(Stored data)
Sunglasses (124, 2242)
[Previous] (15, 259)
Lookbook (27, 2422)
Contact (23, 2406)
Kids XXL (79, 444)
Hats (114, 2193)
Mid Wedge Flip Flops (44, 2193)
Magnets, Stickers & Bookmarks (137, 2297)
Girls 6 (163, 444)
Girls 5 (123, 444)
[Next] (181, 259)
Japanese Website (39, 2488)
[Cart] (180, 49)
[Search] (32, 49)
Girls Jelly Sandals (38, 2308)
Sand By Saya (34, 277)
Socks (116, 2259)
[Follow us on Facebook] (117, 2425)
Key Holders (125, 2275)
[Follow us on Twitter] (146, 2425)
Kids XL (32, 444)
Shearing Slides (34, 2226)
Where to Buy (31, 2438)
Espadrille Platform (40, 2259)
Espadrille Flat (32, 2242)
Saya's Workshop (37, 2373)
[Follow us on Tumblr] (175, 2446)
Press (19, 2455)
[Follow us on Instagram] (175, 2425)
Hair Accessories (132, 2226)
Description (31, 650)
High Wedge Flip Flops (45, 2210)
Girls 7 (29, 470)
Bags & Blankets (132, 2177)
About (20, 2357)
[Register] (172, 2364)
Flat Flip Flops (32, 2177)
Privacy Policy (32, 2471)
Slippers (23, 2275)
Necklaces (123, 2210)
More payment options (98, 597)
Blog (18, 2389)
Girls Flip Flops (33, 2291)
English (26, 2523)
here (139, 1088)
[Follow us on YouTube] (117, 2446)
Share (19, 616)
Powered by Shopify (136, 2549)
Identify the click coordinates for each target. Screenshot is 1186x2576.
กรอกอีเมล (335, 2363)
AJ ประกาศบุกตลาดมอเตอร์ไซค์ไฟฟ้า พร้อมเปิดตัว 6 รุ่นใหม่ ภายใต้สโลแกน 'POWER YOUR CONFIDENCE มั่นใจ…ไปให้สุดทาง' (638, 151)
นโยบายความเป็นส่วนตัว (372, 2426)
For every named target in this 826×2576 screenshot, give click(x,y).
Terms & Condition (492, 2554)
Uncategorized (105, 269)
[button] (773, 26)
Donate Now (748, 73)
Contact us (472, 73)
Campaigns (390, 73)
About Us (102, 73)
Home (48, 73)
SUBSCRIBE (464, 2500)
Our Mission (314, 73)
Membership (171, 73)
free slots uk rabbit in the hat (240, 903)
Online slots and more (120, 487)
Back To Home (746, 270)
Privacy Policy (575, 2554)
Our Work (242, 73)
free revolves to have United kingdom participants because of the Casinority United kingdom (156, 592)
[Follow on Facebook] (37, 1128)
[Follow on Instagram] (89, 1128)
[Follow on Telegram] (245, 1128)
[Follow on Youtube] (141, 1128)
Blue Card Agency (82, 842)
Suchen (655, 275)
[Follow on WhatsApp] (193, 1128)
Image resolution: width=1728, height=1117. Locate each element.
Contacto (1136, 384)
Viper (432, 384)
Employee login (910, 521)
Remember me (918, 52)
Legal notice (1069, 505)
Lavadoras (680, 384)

Problem description – Transcribe, exactly and without additions, the lines of the records above, beginning with the line that contains "Shearing Slides (34, 2226)" and ending with the line that contains "Our Mission (314, 73)", both included.

Expected output –
Shearing Slides (34, 2226)
Where to Buy (31, 2438)
Espadrille Platform (40, 2259)
Espadrille Flat (32, 2242)
Saya's Workshop (37, 2373)
[Follow us on Tumblr] (175, 2446)
Press (19, 2455)
[Follow us on Instagram] (175, 2425)
Hair Accessories (132, 2226)
Description (31, 650)
High Wedge Flip Flops (45, 2210)
Girls 7 (29, 470)
Bags & Blankets (132, 2177)
About (20, 2357)
[Register] (172, 2364)
Flat Flip Flops (32, 2177)
Privacy Policy (32, 2471)
Slippers (23, 2275)
Necklaces (123, 2210)
More payment options (98, 597)
Blog (18, 2389)
Girls Flip Flops (33, 2291)
English (26, 2523)
here (139, 1088)
[Follow us on YouTube] (117, 2446)
Share (19, 616)
Powered by Shopify (136, 2549)
Identify the click coordinates for each target. Screenshot is 1186x2576.
กรอกอีเมล (335, 2363)
AJ ประกาศบุกตลาดมอเตอร์ไซค์ไฟฟ้า พร้อมเปิดตัว 6 รุ่นใหม่ ภายใต้สโลแกน 'POWER YOUR CONFIDENCE มั่นใจ…ไปให้สุดทาง' (638, 151)
นโยบายความเป็นส่วนตัว (372, 2426)
For every named target in this 826×2576 screenshot, give click(x,y).
Terms & Condition (492, 2554)
Uncategorized (105, 269)
[button] (773, 26)
Donate Now (748, 73)
Contact us (472, 73)
Campaigns (390, 73)
About Us (102, 73)
Home (48, 73)
SUBSCRIBE (464, 2500)
Our Mission (314, 73)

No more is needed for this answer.